Nesse contexto, a avaliação crítica dos processos de acesso aos medicamentos por via judicial pode fornecer subsídios para planejamento e elaboração de estratégias com a compreensão compartilhada dos agentes indutores, condutores, facilitadores e decisores16. Assim, o objetivo deste estudo foi identificar compreensões e ações dos agentes envolvidos nos processos judiciais para acesso aos medicamentos, na perspectiva de elaborar ou aperfeiçoar estratégias já vigentes.

 

MÉTODO

Tipo de estudo: trata-se de estudo qualitativo de natureza descritiva e analítica, a partir do material transcrito de palestras de convidados para um evento sobre judicialização da saúde.

O evento: Consistiu de Reunião Técnica e Fórum realizados no período de 22 a 24 de junho de 2007, no município de Ribeirão Preto (SP). Na Reunião Técnica e no Fórum estavam presentes 93 e 162 participantes provenientes de 23 e 35 municípios, respectivamente. Os palestrantes foram agrupados de acordo com a função que exerciam à época como: gestores (federal e municipal), prescritores, mídia, pesquisadores, defensores públicos e privados, ministério público, judiciário e usuário dos serviços e tecnologias de saúde (Tabela1).

Coleta dos dados: Os dados do estudo são representados por todas as palestras que foram gravadas e armazenadas em sistema audiovisual.

Transcrição das falas: os textos utilizados neste estudo foram obtidos pela transcrição das falas dos palestrantes por contratado independente e os pontos inaudíveis foram excluídos e desconsiderados. Uma das apresentações do total do grupo dos gestores foi irremediavelmente perdida.

Leitura e análise dos textos transcritos: Todos os pesquisadores envolvidos na publicação tiveram acesso aos textos transcritos e realizaram as leituras.

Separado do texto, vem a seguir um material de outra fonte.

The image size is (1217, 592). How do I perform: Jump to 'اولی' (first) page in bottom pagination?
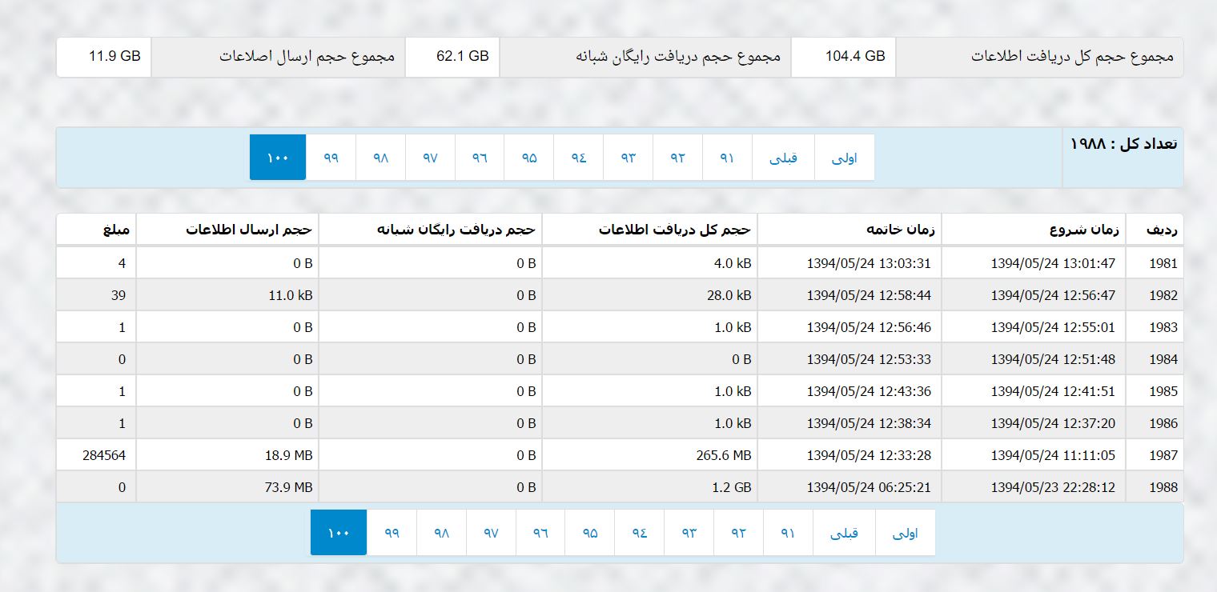[905, 533]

Para ordenar e organizar o material do estudo utilizou-se o método de análise do Discurso do Sujeito Coletivo (DSC) que permite organizar o conjunto de discursos verbais de um grupo de sujeitos sobre um determinado tema8.

Para ordenar os discursos foram empregadas as buscas de palavras-chave ou unitermos que representam uma ou mais palavras ou expressões. Os unitermos pesquisados nos textos foram: aç(ão; ões), acess(o; ibilidade), assist(ência; ida(o), direito, equidade, farm(acêutica(o); ácia), gast(o; a; ou), gest(ão; or), indústria, judic(ial; ialização), just(iça; ificativa), laboratório, médico, medic(ação; amento), munic(ípio; ipal), orçamento, paciente, pessoa(l), política, prescr(ição; tor; eve(u), recurso, remédio, responsa(bilidade; vel), saúde, social e usuário.

Os termos indústria + laboratório, paciente + pessoa + usuário e remédio + medicamento foram agrupados. Os unitermos foram quantificados mediante busca pelo termo e pelo autor do discurso e tabulados em uma planilha em Excel®. Foram também computados o número total de palavras de cada palestrante para possibilitar o cálculo de percentuais em relação ao número total de palavras.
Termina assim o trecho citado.